100 photographs chart the cross-country journeys of two photographers, who each captured singular views of America at mid-century
HOUSTON—In April 1955, two photographers were awarded grants by the John Simon Guggenheim Foundation, both for U.S. survey projects. One was Robert Frank, whose cross-country trip by car would result in the celebrated book The Americans. The other was Todd Webb, who at the age of 49 was awarded the grant to walk, boat and bike across the United States in order to depict “vanishing Americana, and the way of life that is taking its place.” On view October 8, 2023, through January 7, 2024, this exhibition will bring these simultaneous projects together for the first time.
In 1955 Todd Webb was part of art photography’s inner circle. Between 1946 and 1966, his work was included in 14 exhibitions at the Museum of Modern Art alone. Robert Frank, in comparison, was the young upstart determined to make his mark, and he would go on to become one of the most influential photographers to date. These men, of different backgrounds and generations, embarked on cross-country journeys supported by Guggenheim Foundation funding. They chose different methods of travel, different photographic approaches and styles and were interested in different aspects of American culture. Knowing “‘the photographing of America’ is a large order,” they threw themselves into the impossible task anyway, eager to prove their artistry.
During their individual travels, both artists tended to capture images of bars, cowboys, crowds, odd architecture, parades, gravesites and trolleys. For both, a composition including the American flag was too potent to resist. While neither artist found the exact vision of America they expected, both men created photographs that mirrored their style and perspectives on American culture.

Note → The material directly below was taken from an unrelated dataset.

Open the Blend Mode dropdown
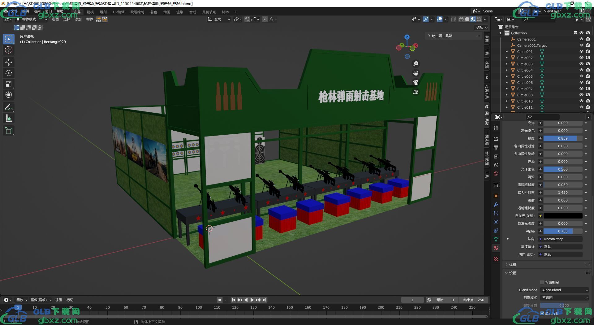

Frank’s shot-from-the-hip works captured movement with selected focus, his images conveying both stark reality and human compassion. The exhibition features both published and unpublished works from Frank’s The Americans. Webb’s never-before-seen images are characterized by their focused stillness; their precise exposure and careful compositions suggest a patient humanity.
“I am enormously pleased that the Museum of Fine Arts, Houston, will bring together both Robert Frank’s and Todd Webb’s landmark 1955 projects for the first time, in this exhibition. The opportunity to compare the work of these influential photographers conveys the magnitude of their undertaking, and the complexity of their individual perspectives on an often-idealized era in America,” said Gary Tinterow, Director and Margaret Alkek Williams Chair of the Museum of Fine Arts, Houston.
“It’s eye-opening to put these projects side-by-side for the first time,” noted exhibition organizer Lisa Volpe, MFAH Curator of Photography. “It reveals the humanity in Webb’s work, and the underrecognized, but profound hope in Frank’s photographs.”
Comparison of both Frank’s and Webb’s projects reveals more than any singular study could. The similarities clarify the context in which these projects were conceived and carried out. The differences highlight each artist’s approach and vision. More than 100 images—50 by each artist—illuminate Frank’s and Webb’s different perspectives and reveal the unvarnished state of American culture at mid-century.
About Robert Frank and Todd Webb
Over 60 years, Robert Frank (American, born Switzerland, 1924–2019) radicalized photography through his selection of subject matter and his rough, highly charged vision, expressing a personal viewpoint of the world. Frank emigrated from Switzerland to the United States in 1947 and briefly worked for top fashion magazines, including Harper’s Bazaar and Mademoiselle. He was the first European photographer to receive the prestigious Guggenheim Fellowship, which he used to travel the country’s highways, photographing postwar America.
Todd Webb (American, 1905–2000) is noted for his endless curiosity and compassion, and his patient eye. Webb’s broad humanity was shaped by his life experience. A successful stockbroker in the 1920s, he lost all of his earnings in the Crash of 1929. During the Depression, Webb prospected for gold, worked as a forest ranger, wrote short stories and picked up a camera. His interest in and love for photography soon crowded out his other ambitions. After serving in World War II, Webb moved to New York to devote himself completely to photography.
MFAH Exhibition Catalogue
A fully illustrated catalogue accompanies the exhibition and includes the first-ever publication of Webb’s photographs from his 1955 journey, alongside Frank’s images. One essay analyzes these projects within the context of the American scene in 1955 and the trends in art photography at mid-century. Another by Susan Straight—whose books include Highwire Moon (2001), a finalist for the National Book Award, and Mecca (2022)—explores the personal resonance of these compelling photographs.
Organization and Funding
This exhibition is organized by the Museum of Fine Arts, Houston, and the Todd Webb Archive, Portland, Maine, USA.